▸ **Your goal**: Leaving out all pictures, repeat exactly the lines from the one that holds "Where should I" to the last line of the entries below.

Stored records

-=-=-

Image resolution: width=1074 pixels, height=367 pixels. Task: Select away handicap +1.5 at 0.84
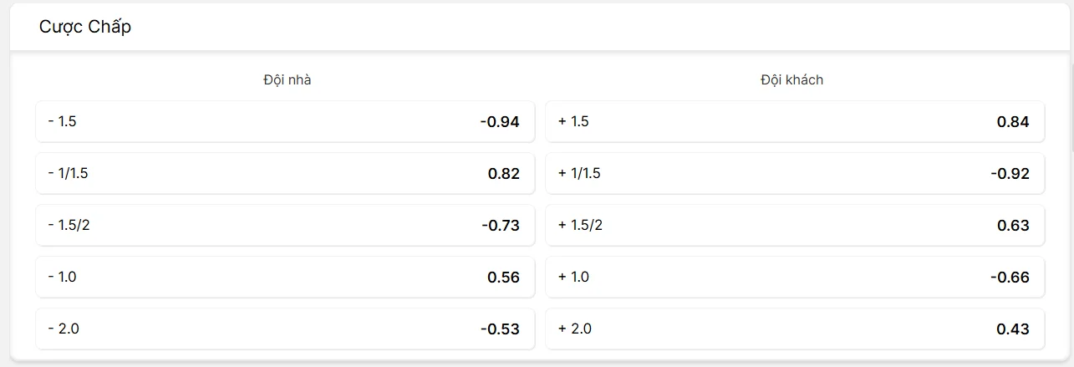795,121
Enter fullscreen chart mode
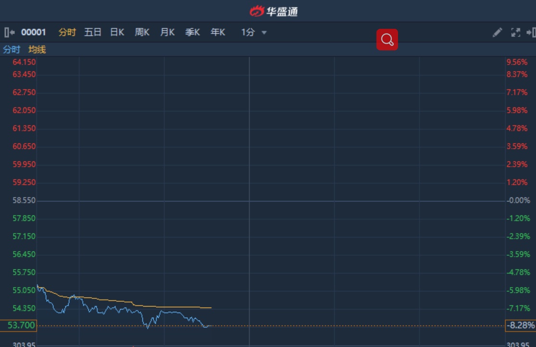Screen dimensions: 536x347 click(x=515, y=33)
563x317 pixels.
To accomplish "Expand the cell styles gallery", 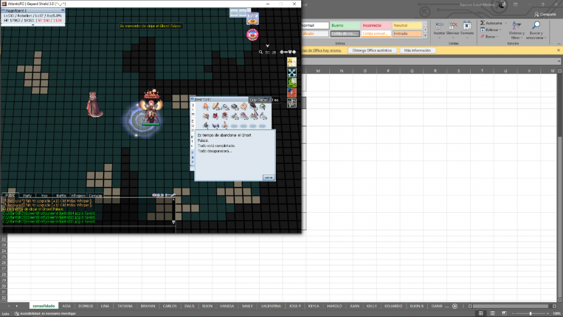I will click(426, 35).
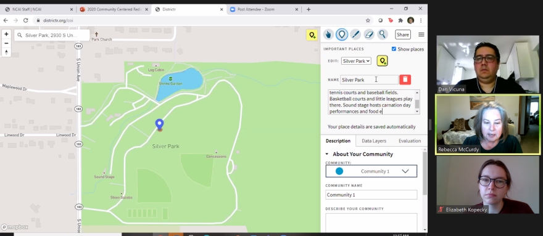Reset map bearing with compass button
The width and height of the screenshot is (543, 236).
click(x=6, y=52)
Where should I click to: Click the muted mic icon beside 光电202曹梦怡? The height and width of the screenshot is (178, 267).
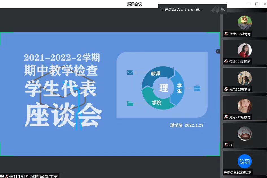(x=226, y=89)
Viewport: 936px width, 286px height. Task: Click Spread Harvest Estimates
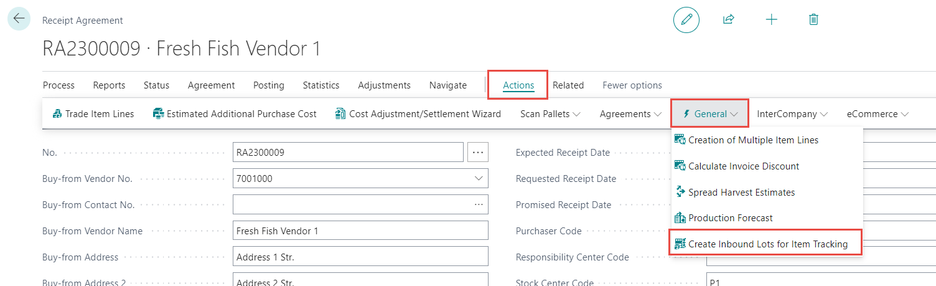point(741,193)
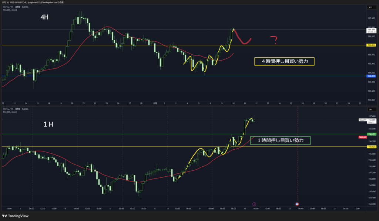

-=-=-

▸ **Output for this task**:
Where should I click to: Click the muted mic icon beside 光电202曹梦怡? The height and width of the screenshot is (178, 267).
(x=226, y=89)
Viewport: 936px width, 286px height. Task: Click Spread Harvest Estimates
point(741,193)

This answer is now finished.